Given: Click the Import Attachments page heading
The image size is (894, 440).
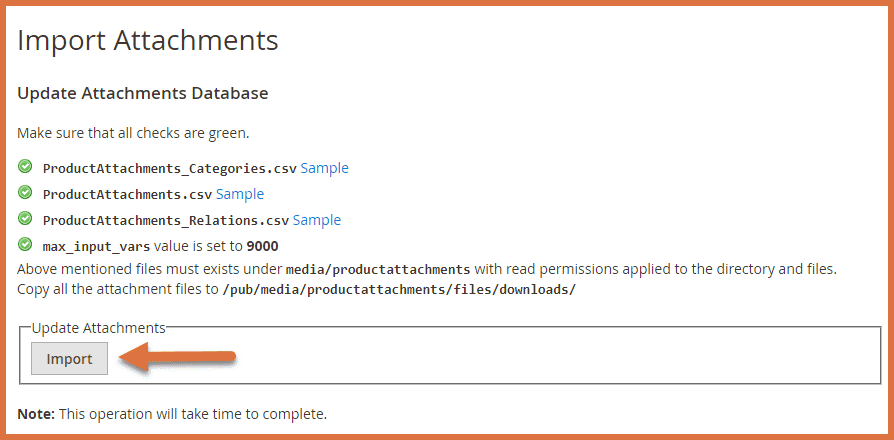Looking at the screenshot, I should 147,41.
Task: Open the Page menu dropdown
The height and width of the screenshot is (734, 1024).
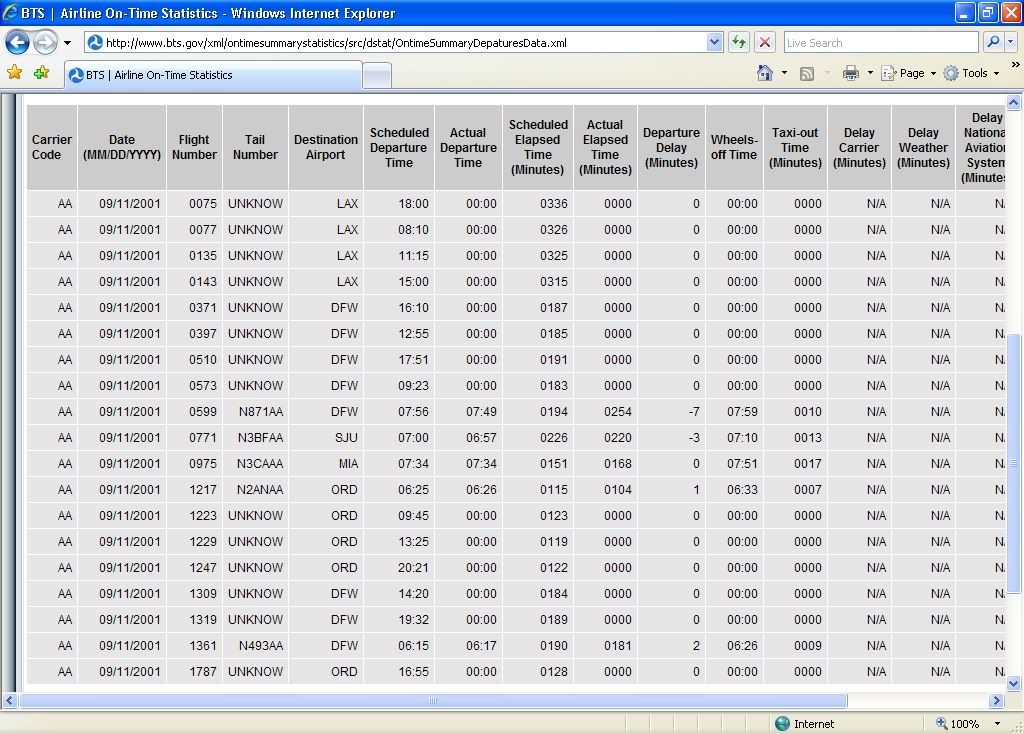Action: click(x=910, y=73)
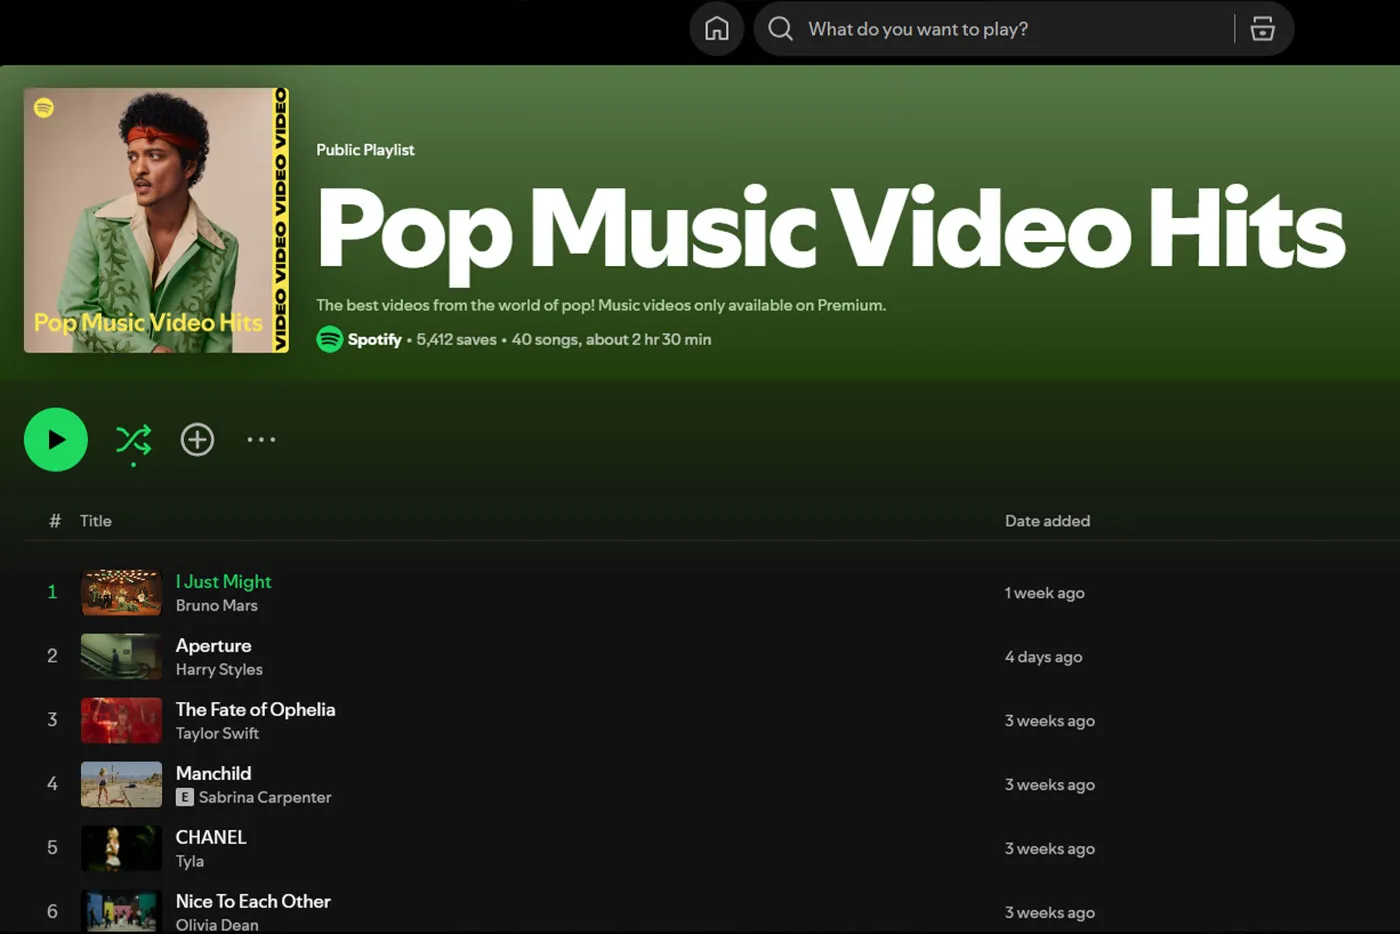Select the song I Just Might
Image resolution: width=1400 pixels, height=934 pixels.
[x=223, y=581]
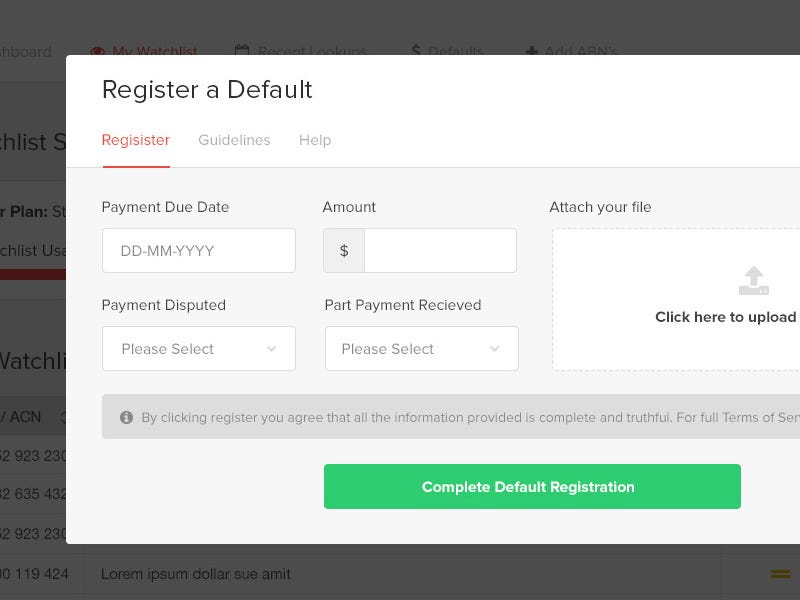This screenshot has width=800, height=600.
Task: Click the red watchlist usage progress bar
Action: click(33, 274)
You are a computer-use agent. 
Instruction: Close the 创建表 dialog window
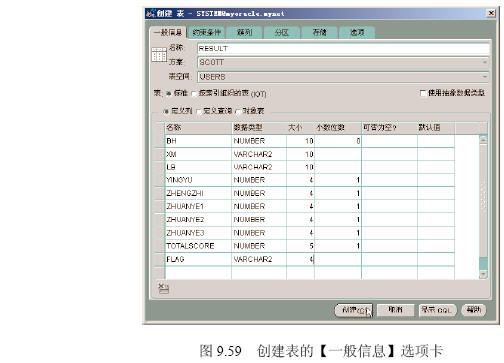click(491, 13)
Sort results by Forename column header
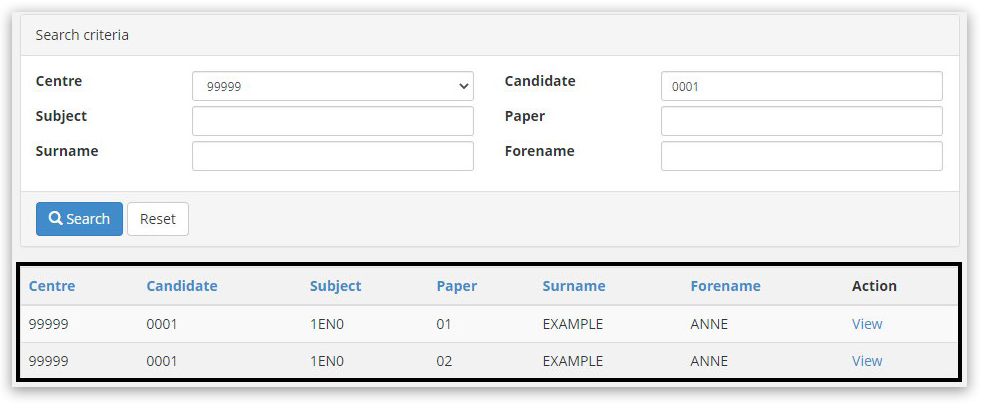Screen dimensions: 985x405 [x=725, y=286]
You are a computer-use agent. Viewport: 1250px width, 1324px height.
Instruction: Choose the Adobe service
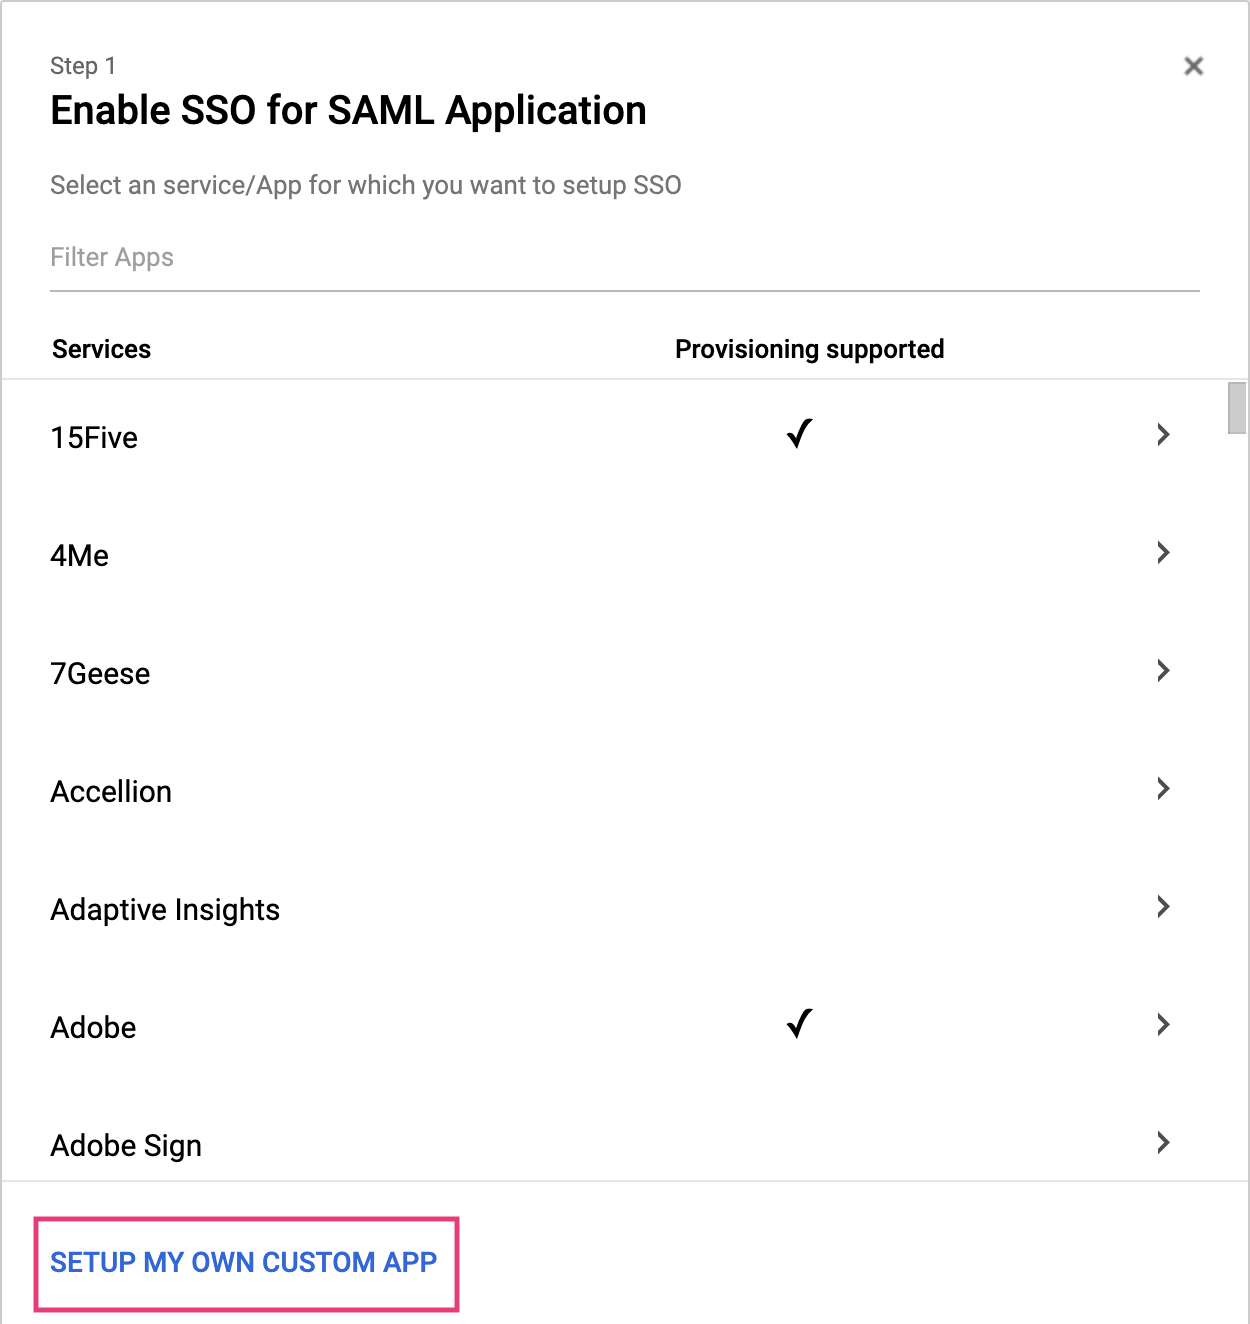[x=93, y=1028]
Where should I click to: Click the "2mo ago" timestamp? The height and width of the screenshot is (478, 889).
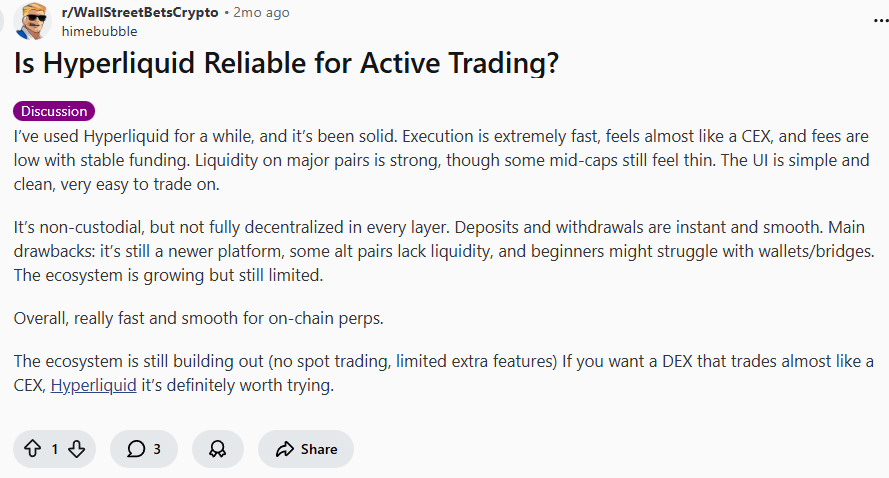(x=261, y=12)
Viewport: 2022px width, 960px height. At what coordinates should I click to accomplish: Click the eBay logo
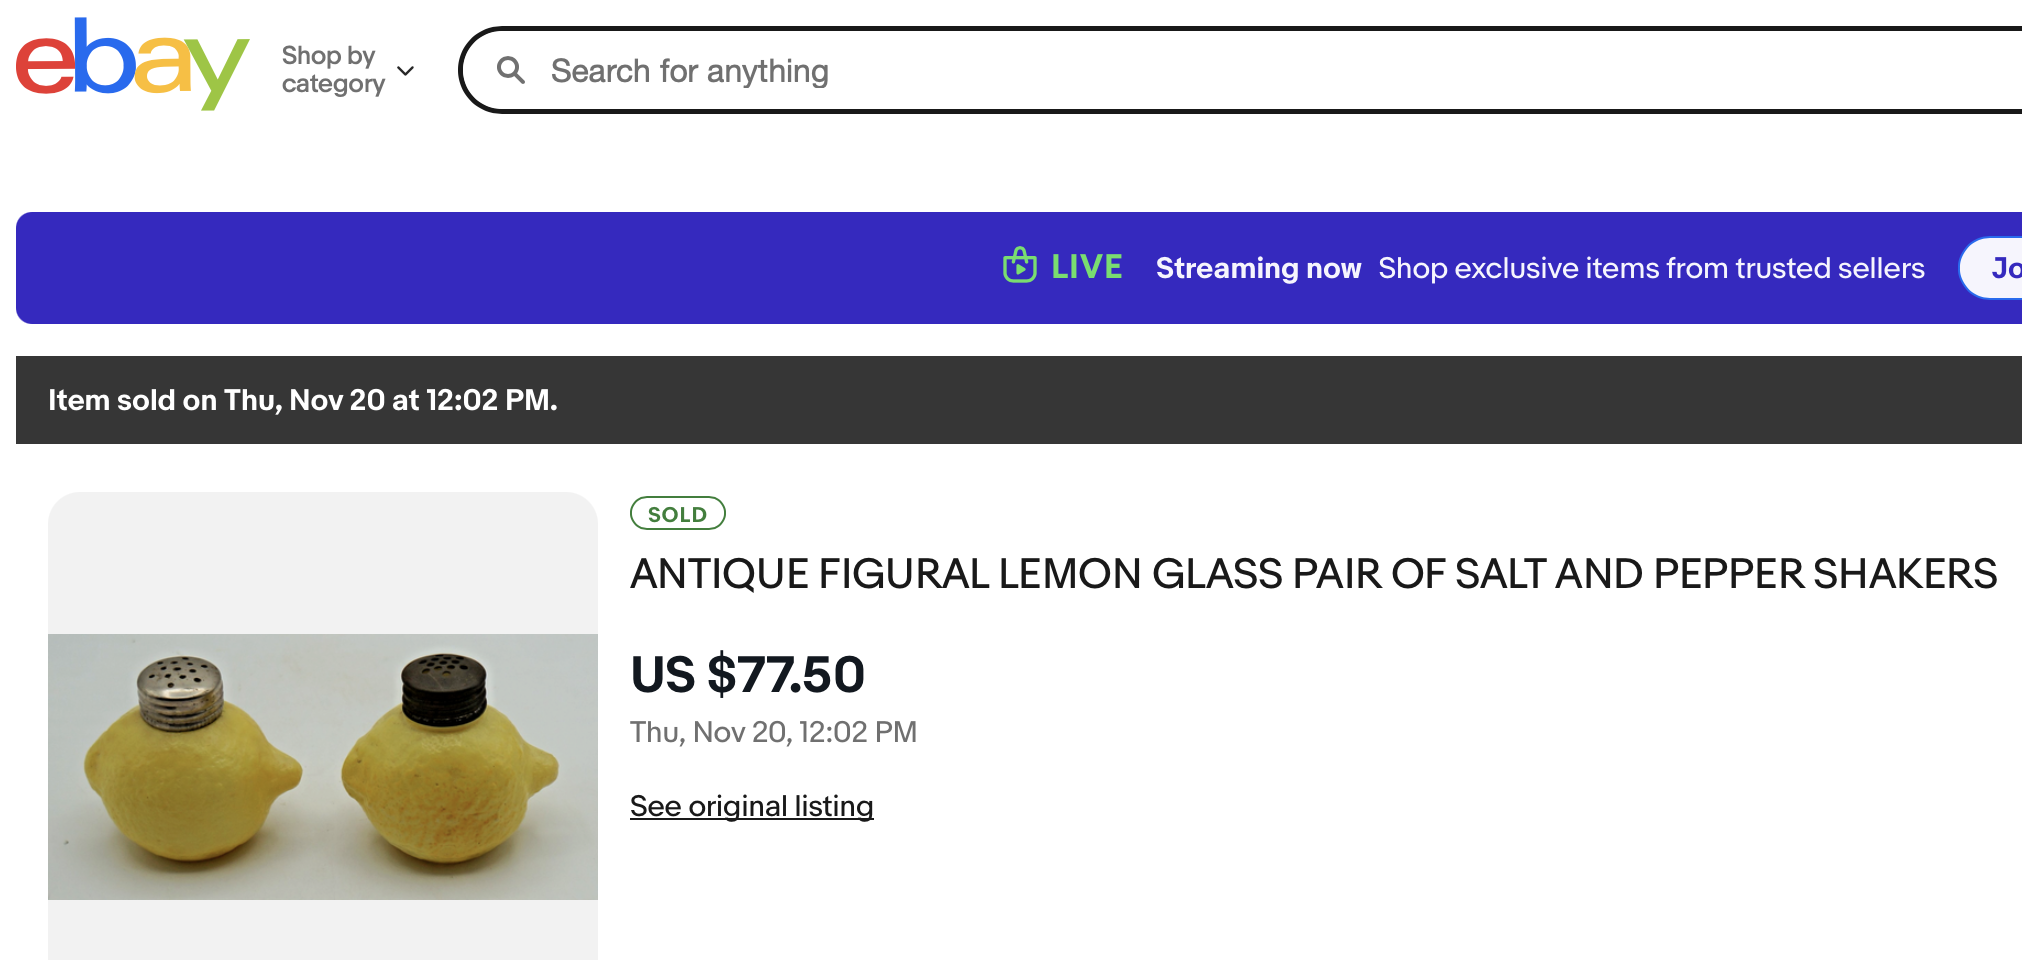tap(132, 64)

········

Reproduce these records exactly, but not the pictures.

Given: Click the Import Attachments page heading
The image size is (894, 440).
Looking at the screenshot, I should 147,41.
Task: Open the Page menu dropdown
The height and width of the screenshot is (734, 1024).
Action: click(x=910, y=73)
Select the song I Just Might
Image resolution: width=1400 pixels, height=934 pixels.
[x=223, y=581]
This screenshot has width=800, height=600.
Task: Click the red watchlist usage progress bar
Action: click(33, 274)
You are a computer-use agent. 
Instruction: Close the 创建表 dialog window
click(491, 13)
Sort results by Forename column header
Screen dimensions: 985x405 [x=725, y=286]
You are a computer-use agent. Viewport: 1250px width, 1324px height.
Instruction: Choose the Adobe service
[x=93, y=1028]
Where should I click to: Click the "2mo ago" timestamp? The height and width of the screenshot is (478, 889).
(x=261, y=12)
Viewport: 2022px width, 960px height. At what coordinates should I click to accomplish: Click the eBay logo
tap(132, 64)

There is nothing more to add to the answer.